### Given passage
━━━━━━━━━━━━━━━━━━━━

If you’re a small business owner, you’ve probably experienced this on one or more occasions: You’ve received a negative review from someone who isn’t your customer.

 So, what do you do now? In most cases, nothing.  Although you may think this sounds hopeless, I can assure you it’s not.  There are a few circumstances when Google will act and remove the review so if any of these situations apply to you, reach out to Google to start the review removal process.

When Google Will Likely Act

I want to clarify that I said “likely” because as most of you know, very few things with Google are absolute and depending on who you speak to you might get a different answer. But from our experiences, these 3 circumstances has resulted in Google removing the review(s):

  1. Extortion
  2. Public Media Attention
  3. Ex-Employee


While extortion for a negative review is rare, it does happen. A business owner we were assisting on the Google Business Profile forum, had a “reviewer” demand $600 for them to remove the negative review. When the business owner refused, the price went up to $1000 and they edited the review to make it worse. 

When dealing with extortion, you need to show Google proof that you’re being extorted. Screenshot all texts, emails, etc. so you can send them to Google to prove that the review is fake.

Public Media Attention

If your business is being attacked publicly and you can find proof, send it to Google. A few years ago an American dentist made headlines when he shot and killed a lion while on safari in Africa. We use this example a lot because shortly after this his Google My Business (GMB) listing was bombarded with negative reviews from people all over the country. Google removed these reviews since it’s clear that they have nothing to do with the business. 






While the first example was extreme, this also happens on a smaller scale.  One business owner had his Google Business reviews turned off for a short while after he commented on one of his employees FaceBook posts. Another example an unhappy customer of this business sent out a Tweet asking people to spam a business with negative reviews. Just like with extortion, you need to be able to show Google proof so if you find something like this online, take screenshots!  Just linking to the Tweet might backfire on you if the user decides to delete the Tweet.

━━━━━━━━━━━━━━━━━━━━

### Task list
1. Translate this sentence from the piece on removing negative Google reviews into Spanish: "While extortion for a negative review is rare, it does happen."
2. In the piece on removing negative Google reviews, how much money did the "reviewer" first demand to take down the negative review?
3. Write the next part of the piece on getting Google to remove negative reviews, starting after its final sentence.

━━━━━━━━━━━━━━━━━━━━

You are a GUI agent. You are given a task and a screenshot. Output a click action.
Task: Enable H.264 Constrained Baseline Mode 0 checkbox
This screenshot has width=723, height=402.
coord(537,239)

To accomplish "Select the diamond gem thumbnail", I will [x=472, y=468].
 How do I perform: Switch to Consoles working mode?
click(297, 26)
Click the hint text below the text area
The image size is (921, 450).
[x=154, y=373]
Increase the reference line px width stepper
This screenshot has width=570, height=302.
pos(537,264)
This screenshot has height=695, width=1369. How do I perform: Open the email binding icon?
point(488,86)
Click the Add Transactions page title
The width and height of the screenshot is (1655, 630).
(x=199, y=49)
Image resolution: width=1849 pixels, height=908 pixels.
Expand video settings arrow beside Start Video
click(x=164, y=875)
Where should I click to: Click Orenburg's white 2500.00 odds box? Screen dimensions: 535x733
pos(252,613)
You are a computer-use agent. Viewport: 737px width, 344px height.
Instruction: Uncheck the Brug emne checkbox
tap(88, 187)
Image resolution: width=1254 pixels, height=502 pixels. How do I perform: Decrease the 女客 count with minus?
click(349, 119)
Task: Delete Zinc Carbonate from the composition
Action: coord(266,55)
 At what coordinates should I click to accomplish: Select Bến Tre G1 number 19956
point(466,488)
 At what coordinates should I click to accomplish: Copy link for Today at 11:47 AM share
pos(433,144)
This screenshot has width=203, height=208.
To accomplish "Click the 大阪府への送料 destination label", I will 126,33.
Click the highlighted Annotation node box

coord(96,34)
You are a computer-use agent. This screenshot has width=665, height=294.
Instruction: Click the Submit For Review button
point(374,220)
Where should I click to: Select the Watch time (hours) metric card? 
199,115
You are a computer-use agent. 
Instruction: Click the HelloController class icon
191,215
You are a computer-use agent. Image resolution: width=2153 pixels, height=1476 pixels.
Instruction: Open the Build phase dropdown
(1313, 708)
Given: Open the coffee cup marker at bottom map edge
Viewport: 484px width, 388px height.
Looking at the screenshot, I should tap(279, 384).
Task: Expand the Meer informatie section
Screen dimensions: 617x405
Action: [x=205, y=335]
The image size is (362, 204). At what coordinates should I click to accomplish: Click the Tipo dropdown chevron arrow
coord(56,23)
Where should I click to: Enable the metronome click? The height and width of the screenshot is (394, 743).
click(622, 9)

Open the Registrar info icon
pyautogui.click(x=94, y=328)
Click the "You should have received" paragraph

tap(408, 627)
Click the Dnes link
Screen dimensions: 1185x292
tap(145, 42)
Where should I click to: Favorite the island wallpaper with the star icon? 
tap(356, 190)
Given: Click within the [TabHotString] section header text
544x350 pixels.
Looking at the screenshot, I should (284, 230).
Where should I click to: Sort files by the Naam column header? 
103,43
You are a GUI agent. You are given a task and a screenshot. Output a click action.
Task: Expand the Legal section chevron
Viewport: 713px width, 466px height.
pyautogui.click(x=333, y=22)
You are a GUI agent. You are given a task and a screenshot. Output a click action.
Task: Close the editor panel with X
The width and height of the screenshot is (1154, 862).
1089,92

━━━━━━━━━━━━━━━━━━━━

### Written answers
1. Aunque la extorsión por una reseña negativa es poco común, sí ocurre.

2. $600.

3.
If a disgruntled ex-employee posts a negative review, you can report it using the following as proof:

  • They say they worked there in the review
  • Public source showing they worked there

Again, make sure to take screenshots and send those to Google. 

When Google Won’t Act 



The one scenario where Google won’t act is when a user leaves a rating without a review. It doesn’t matter whether their “in your system” or not, Google needs proof and without an actual review, there’s nothing to work with

But don’t stress!


These ratings appear at the bottom of the list in GMB, so your real customers are less likely to see them. And on mobile, ratings with no review text don’t show at all, so no one will see them there.

Negative Reviews Help Your Business

The notion of negative reviews helping your business shouldn’t be taken out of context here.  I’m not encouraging business owners to provide poor service in order to get some bad reviews on their listings.  Instead, what I’m saying is that most consumers are smart enough to understand that it’s impossible for any business to completely satisfy every customer.  A study by Power Reviews found that “A consumer is most likely to purchase a product when its average star rating is between 4.2 and 4.5 stars. Why? Because a perfect 5.0 rating is seen as too good to be true. An average star rating of 4.2-4.5 stars, however, is seen as more transparent and balanced.”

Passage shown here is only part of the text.